[Parts of the exercise]:
A. List each U.S. state and city named in the adoptee article.
B. In the adoptee article, swap "Facebook" for "Instagram" in the passage between "Minnesota Adoptee Searches" and "shared 2,400 times.", inclusive.
C. What was Katheryn Deprill called in local media accounts, according to the adoptee article?

Minnesota Adoptee Searches for Birthparents
“A Minnesota woman has become the latest adoptee to take her search for her birth parents to social media.
Kim Lees has been searching for her birth mother for more than 10 years. On Wednesday, Lees took her search to Facebook, where at least two other adoptees in search of their birth parents have posted messages they hope will go viral and help in their search.
‘My name is Kim. My birth date is 5-21-1970. I was born at Fairview Hospital in Minneapolis, MN,’ Lees Facebook post reads. ‘I am searching for my birth mother. PLEASE share this post. Any information can be sent to kimssearch521@gmail.com. Thank you!’
So far, Lees’ post has been shared 2,400 times.
Less says she was inspired by a recent mother-daughter reunion, presumably referring to Katheryn Deprill, the 27-year-old Pennsylvania who posted a similar message on Facebook in hopes of tracking down her birth mother.
Deprill’s adoption story is slightly more memorable than most – she was referred to as the ‘Burger King Baby’ in local media accounts after her birth mother left the newborn Deprill wrapped in a shirt crying on the floor of a Burger King bathroom in 1986.

[Source material]:

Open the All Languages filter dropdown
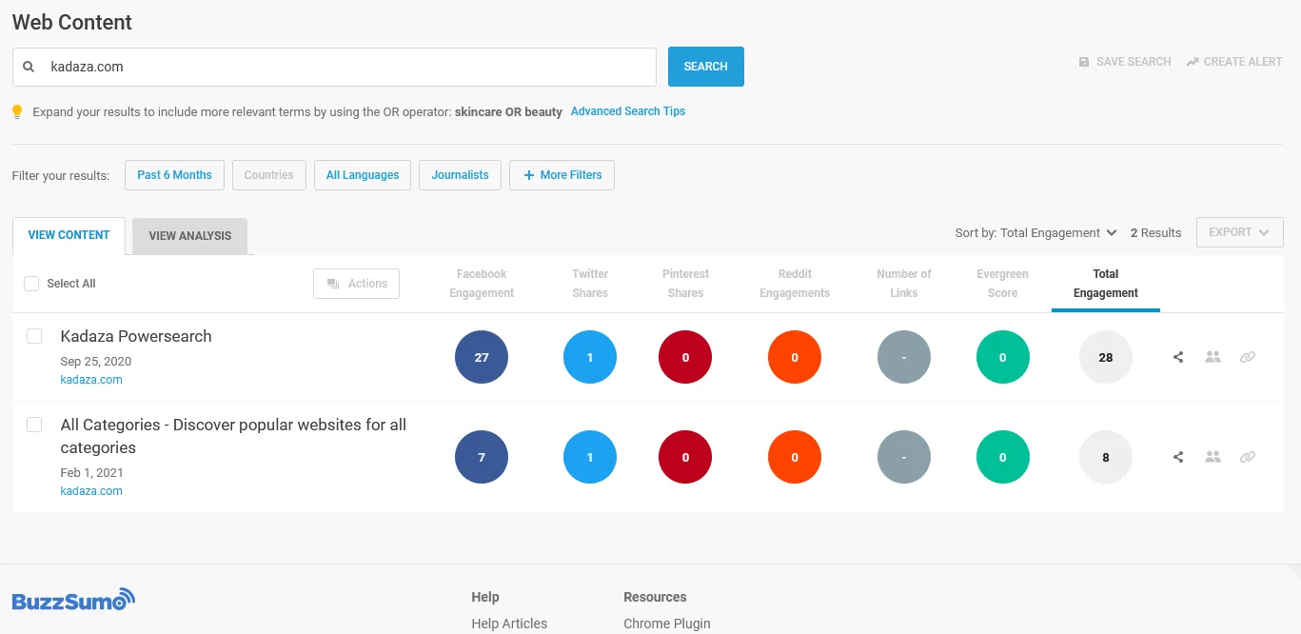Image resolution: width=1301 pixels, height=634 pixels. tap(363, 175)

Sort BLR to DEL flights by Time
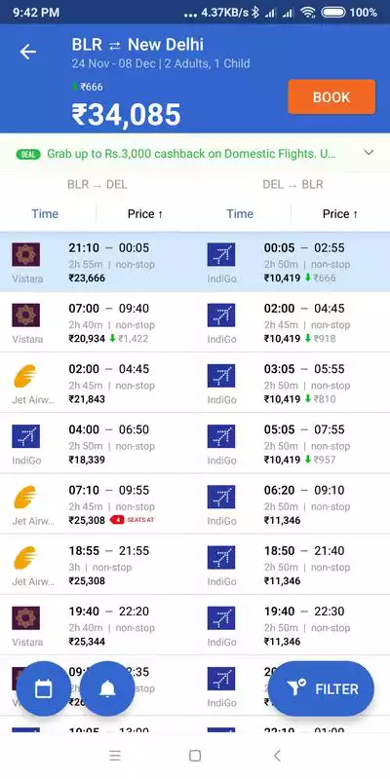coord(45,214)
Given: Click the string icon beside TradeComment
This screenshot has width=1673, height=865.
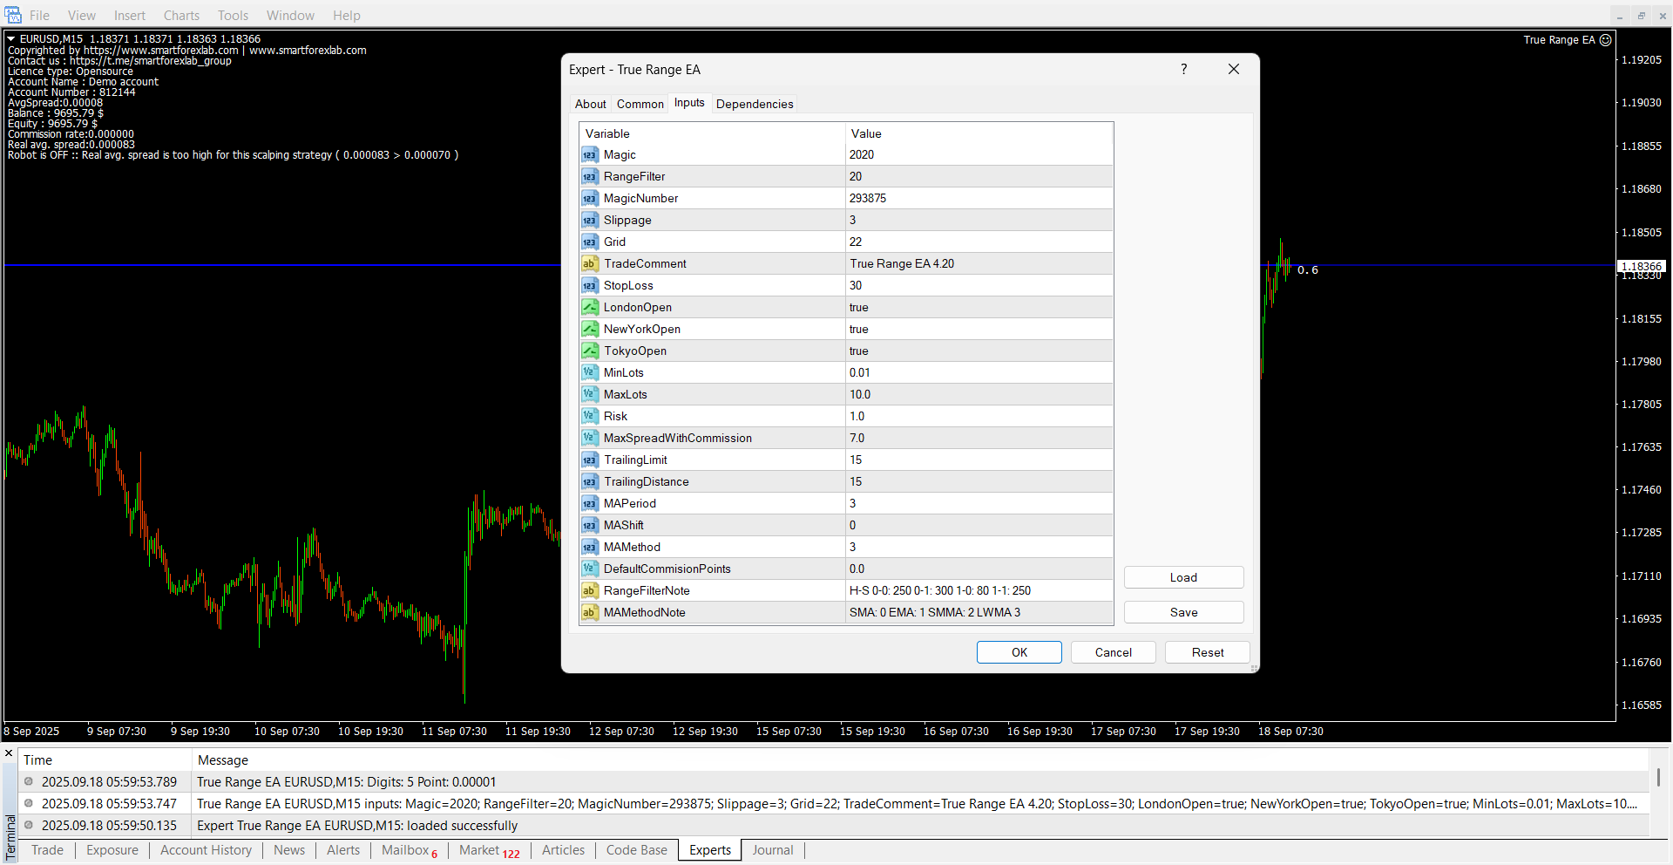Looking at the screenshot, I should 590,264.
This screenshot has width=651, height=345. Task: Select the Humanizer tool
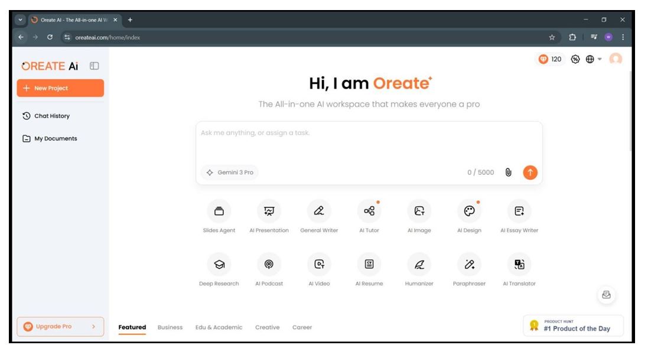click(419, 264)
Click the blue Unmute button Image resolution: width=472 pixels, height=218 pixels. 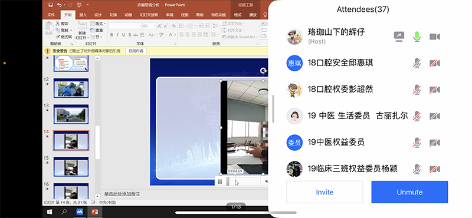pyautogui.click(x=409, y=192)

[Outputs for the tasks]:
A. Minnesota (also written MN), Minneapolis, Pennsylvania

B.
Minnesota Adoptee Searches for Birthparents
“A Minnesota woman has become the latest adoptee to take her search for her birth parents to social media.
Kim Lees has been searching for her birth mother for more than 10 years. On Wednesday, Lees took her search to Instagram, where at least two other adoptees in search of their birth parents have posted messages they hope will go viral and help in their search.
‘My name is Kim. My birth date is 5-21-1970. I was born at Fairview Hospital in Minneapolis, MN,’ Lees Instagram post reads. ‘I am searching for my birth mother. PLEASE share this post. Any information can be sent to kimssearch521@gmail.com. Thank you!’
So far, Lees’ post has been shared 2,400 times.

C. The "Burger King Baby"